La caridad, vivida tras las huellas de Cristo, mostrando atención y compasión por cada persona, es la expresión más alta de nuestra fe y nuestra esperanza.

La caridad se alegra de ver que el otro crece. Por este motivo, sufre cuando el otro está angustiado: solo, enfermo, sin hogar, despreciado, en situación de necesidad… La caridad es el impulso del corazón que nos hace salir de nosotros mismos y que suscita el vínculo de la cooperación y de la comunión.

«A partir del “amor social” es posible avanzar hacia una civilización del amor a la que todos podamos sentirnos convocados. La caridad, con su dinamismo universal, puede construir un mundo nuevo, porque no es un sentimiento estéril, sino la mejor manera de lograr caminos eficaces de desarrollo para todos» (FT, 183).

La caridad es don que da sentido a nuestra vida y gracias a este consideramos a quien se ve privado de lo necesario como un miembro de nuestra familia, amigo, hermano. Lo poco que tenemos, si lo compartimos con amor, no se acaba nunca, sino que se transforma en una reserva de vida y de felicidad. Así sucedió con la harina y el aceite de la viuda de Sarepta, que dio el pan al profeta Elías (cf. 1 R 17,7-16); y con los panes que Jesús bendijo, partió y dio a los discípulos para que los distribuyeran entre la gente (cf. Mc 6,30-44). Así sucede con nuestra limosna, ya sea grande o pequeña, si la damos con gozo y sencillez.

Vivir una Cuaresma de caridad quiere decir cuidar a quienes se encuentran en condiciones de sufrimiento, abandono o angustia a causa de la pandemia de COVID-19. En un contexto tan incierto sobre el futuro, recordemos la palabra que Dios dirige a su Siervo: «No temas, que te he redimido» (Is 43,1), ofrezcamos con nuestra caridad una palabra de confianza, para que el otro sienta que Dios lo ama como a un hijo.

«Sólo con una mirada cuyo horizonte esté transformado por la caridad, que le lleva a percibir la dignidad del otro, los pobres son descubiertos y valorados en su inmensa dignidad, respetados en su estilo propio y en su cultura y, por lo tanto, verdaderamente integrados en la sociedad» (FT, 187).

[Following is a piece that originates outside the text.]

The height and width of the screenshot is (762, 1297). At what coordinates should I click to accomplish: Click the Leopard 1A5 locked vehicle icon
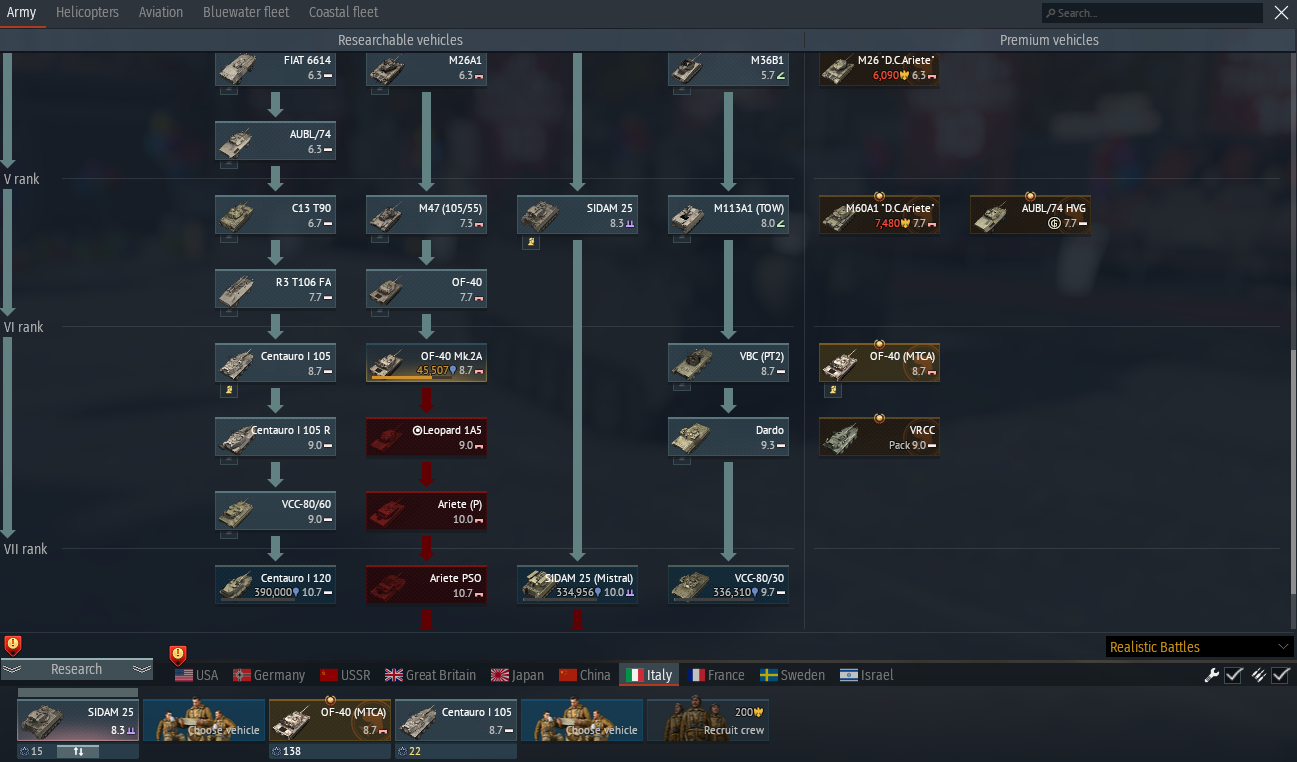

Queridos hermanos y hermanas: Cada etapa de la vida es un tiempo para creer, esperar y amar. Este llamado a vivir la Cuaresma como camino de conversión y oración, y para compartir nuestros bienes, nos ayuda a reconsiderar, en nuestra memoria comunitaria y personal, la fe que viene de Cristo vivo, la esperanza animada por el soplo del Espíritu y el amor, cuya fuente inagotable es el corazón misericordioso del Padre.

Que María, Madre del Salvador, fiel al pie de la cruz y en el corazón de la Iglesia, nos sostenga con su presencia solícita, y la bendición de Cristo resucitado nos acompañe en el camino hacia la luz pascual.

Roma, San Juan de Letrán, 11 de noviembre de 2020, memoria de san Martín de Tours.